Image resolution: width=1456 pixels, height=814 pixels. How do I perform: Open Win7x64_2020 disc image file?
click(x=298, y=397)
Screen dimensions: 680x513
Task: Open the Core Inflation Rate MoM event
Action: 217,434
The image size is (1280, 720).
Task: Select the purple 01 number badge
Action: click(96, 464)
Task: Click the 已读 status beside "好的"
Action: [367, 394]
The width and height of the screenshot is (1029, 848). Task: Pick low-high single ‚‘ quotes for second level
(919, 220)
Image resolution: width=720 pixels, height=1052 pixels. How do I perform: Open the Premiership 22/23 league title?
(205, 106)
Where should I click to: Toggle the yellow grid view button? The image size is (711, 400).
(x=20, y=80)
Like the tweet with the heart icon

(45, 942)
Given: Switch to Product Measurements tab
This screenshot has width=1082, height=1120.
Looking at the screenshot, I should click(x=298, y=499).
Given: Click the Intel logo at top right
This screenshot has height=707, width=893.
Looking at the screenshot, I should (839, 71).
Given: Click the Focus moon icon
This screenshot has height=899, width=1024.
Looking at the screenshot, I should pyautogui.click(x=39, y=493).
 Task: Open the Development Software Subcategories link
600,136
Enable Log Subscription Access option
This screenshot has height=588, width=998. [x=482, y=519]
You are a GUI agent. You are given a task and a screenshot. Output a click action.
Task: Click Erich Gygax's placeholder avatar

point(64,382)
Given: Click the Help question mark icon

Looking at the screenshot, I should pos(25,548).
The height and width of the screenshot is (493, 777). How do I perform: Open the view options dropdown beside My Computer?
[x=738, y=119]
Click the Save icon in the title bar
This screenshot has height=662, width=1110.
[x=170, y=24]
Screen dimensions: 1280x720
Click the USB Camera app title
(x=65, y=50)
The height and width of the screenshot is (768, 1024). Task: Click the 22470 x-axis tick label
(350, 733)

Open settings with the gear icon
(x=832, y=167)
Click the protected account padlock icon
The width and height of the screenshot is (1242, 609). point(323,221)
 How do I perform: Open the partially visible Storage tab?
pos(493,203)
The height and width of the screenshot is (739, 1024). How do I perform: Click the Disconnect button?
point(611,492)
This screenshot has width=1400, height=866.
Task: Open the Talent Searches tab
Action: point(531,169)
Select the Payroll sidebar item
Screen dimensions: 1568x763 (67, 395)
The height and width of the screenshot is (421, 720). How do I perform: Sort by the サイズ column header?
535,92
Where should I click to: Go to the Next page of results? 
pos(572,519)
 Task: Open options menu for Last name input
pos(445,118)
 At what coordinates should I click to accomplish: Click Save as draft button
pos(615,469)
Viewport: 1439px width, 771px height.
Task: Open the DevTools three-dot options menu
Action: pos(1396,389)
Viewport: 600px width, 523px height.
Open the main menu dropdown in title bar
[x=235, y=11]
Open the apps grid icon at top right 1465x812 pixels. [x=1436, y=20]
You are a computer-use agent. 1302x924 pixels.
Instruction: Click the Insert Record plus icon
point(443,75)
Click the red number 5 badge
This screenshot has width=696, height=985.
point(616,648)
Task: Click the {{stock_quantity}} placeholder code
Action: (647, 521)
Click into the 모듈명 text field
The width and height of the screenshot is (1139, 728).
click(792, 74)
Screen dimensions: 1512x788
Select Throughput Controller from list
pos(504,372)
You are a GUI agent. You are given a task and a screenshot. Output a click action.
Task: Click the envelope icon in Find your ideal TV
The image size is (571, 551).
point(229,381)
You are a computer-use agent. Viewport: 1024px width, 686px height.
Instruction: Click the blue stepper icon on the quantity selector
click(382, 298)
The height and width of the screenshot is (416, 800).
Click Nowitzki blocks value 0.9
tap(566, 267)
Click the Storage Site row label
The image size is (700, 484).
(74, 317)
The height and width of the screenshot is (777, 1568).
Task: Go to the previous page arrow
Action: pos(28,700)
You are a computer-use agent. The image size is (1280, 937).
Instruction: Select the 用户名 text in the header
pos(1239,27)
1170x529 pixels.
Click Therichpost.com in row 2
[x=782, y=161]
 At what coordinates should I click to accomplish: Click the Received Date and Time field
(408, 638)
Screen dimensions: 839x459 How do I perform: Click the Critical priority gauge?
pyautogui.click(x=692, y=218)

---*---

◆ Task requirements: Write out the whole listing again, exactly as it stands.

◆ Result of this task:
Image resolution: width=1456 pixels, height=814 pixels. How do I perform: Open Win7x64_2020 disc image file?
click(x=298, y=397)
Screen dimensions: 680x513
Task: Open the Core Inflation Rate MoM event
Action: 217,434
The image size is (1280, 720).
Task: Select the purple 01 number badge
Action: click(96, 464)
Task: Click the 已读 status beside "好的"
Action: [367, 394]
The width and height of the screenshot is (1029, 848). Task: Pick low-high single ‚‘ quotes for second level
(919, 220)
Image resolution: width=720 pixels, height=1052 pixels. How do I perform: Open the Premiership 22/23 league title?
(205, 106)
Where should I click to: Toggle the yellow grid view button? The image size is (711, 400).
(x=20, y=80)
Like the tweet with the heart icon

(45, 942)
Given: Switch to Product Measurements tab
This screenshot has width=1082, height=1120.
Looking at the screenshot, I should click(x=298, y=499).
Given: Click the Intel logo at top right
This screenshot has height=707, width=893.
Looking at the screenshot, I should (839, 71).
Given: Click the Focus moon icon
This screenshot has height=899, width=1024.
Looking at the screenshot, I should pyautogui.click(x=39, y=493).
 Task: Open the Development Software Subcategories link
600,136
Enable Log Subscription Access option
This screenshot has height=588, width=998. [x=482, y=519]
You are a GUI agent. You are given a task and a screenshot. Output a click action.
Task: Click Erich Gygax's placeholder avatar

point(64,382)
Given: Click the Help question mark icon

Looking at the screenshot, I should pos(25,548).
The height and width of the screenshot is (493, 777). How do I perform: Open the view options dropdown beside My Computer?
[x=738, y=119]
Click the Save icon in the title bar
This screenshot has height=662, width=1110.
[x=170, y=24]
Screen dimensions: 1280x720
Click the USB Camera app title
(x=65, y=50)
The height and width of the screenshot is (768, 1024). Task: Click the 22470 x-axis tick label
(350, 733)

Open settings with the gear icon
(x=832, y=167)
Click the protected account padlock icon
The width and height of the screenshot is (1242, 609). point(323,221)
 How do I perform: Open the partially visible Storage tab?
pos(493,203)
The height and width of the screenshot is (739, 1024). How do I perform: Click the Disconnect button?
point(611,492)
This screenshot has width=1400, height=866.
Task: Open the Talent Searches tab
Action: point(531,169)
Select the Payroll sidebar item
Screen dimensions: 1568x763 (67, 395)
The height and width of the screenshot is (421, 720). How do I perform: Sort by the サイズ column header?
535,92
Where should I click to: Go to the Next page of results? 
pos(572,519)
 Task: Open options menu for Last name input
pos(445,118)
 At what coordinates should I click to accomplish: Click Save as draft button
pos(615,469)
Viewport: 1439px width, 771px height.
Task: Open the DevTools three-dot options menu
Action: pos(1396,389)
Viewport: 600px width, 523px height.
Open the main menu dropdown in title bar
[x=235, y=11]
Open the apps grid icon at top right 1465x812 pixels. [x=1436, y=20]
You are a computer-use agent. 1302x924 pixels.
Instruction: Click the Insert Record plus icon
point(443,75)
Click the red number 5 badge
This screenshot has width=696, height=985.
point(616,648)
Task: Click the {{stock_quantity}} placeholder code
Action: (647, 521)
Click into the 모듈명 text field
The width and height of the screenshot is (1139, 728).
click(792, 74)
Screen dimensions: 1512x788
Select Throughput Controller from list
pos(504,372)
You are a GUI agent. You are given a task and a screenshot. Output a click action.
Task: Click the envelope icon in Find your ideal TV
The image size is (571, 551).
point(229,381)
You are a computer-use agent. Viewport: 1024px width, 686px height.
Instruction: Click the blue stepper icon on the quantity selector
click(382, 298)
The height and width of the screenshot is (416, 800).
Click Nowitzki blocks value 0.9
tap(566, 267)
Click the Storage Site row label
The image size is (700, 484).
(74, 317)
The height and width of the screenshot is (777, 1568).
Task: Go to the previous page arrow
Action: pos(28,700)
You are a computer-use agent. The image size is (1280, 937).
Instruction: Select the 用户名 text in the header
pos(1239,27)
1170x529 pixels.
Click Therichpost.com in row 2
[x=782, y=161]
 At what coordinates should I click to accomplish: Click the Received Date and Time field
(408, 638)
Screen dimensions: 839x459 How do I perform: Click the Critical priority gauge?
pyautogui.click(x=692, y=218)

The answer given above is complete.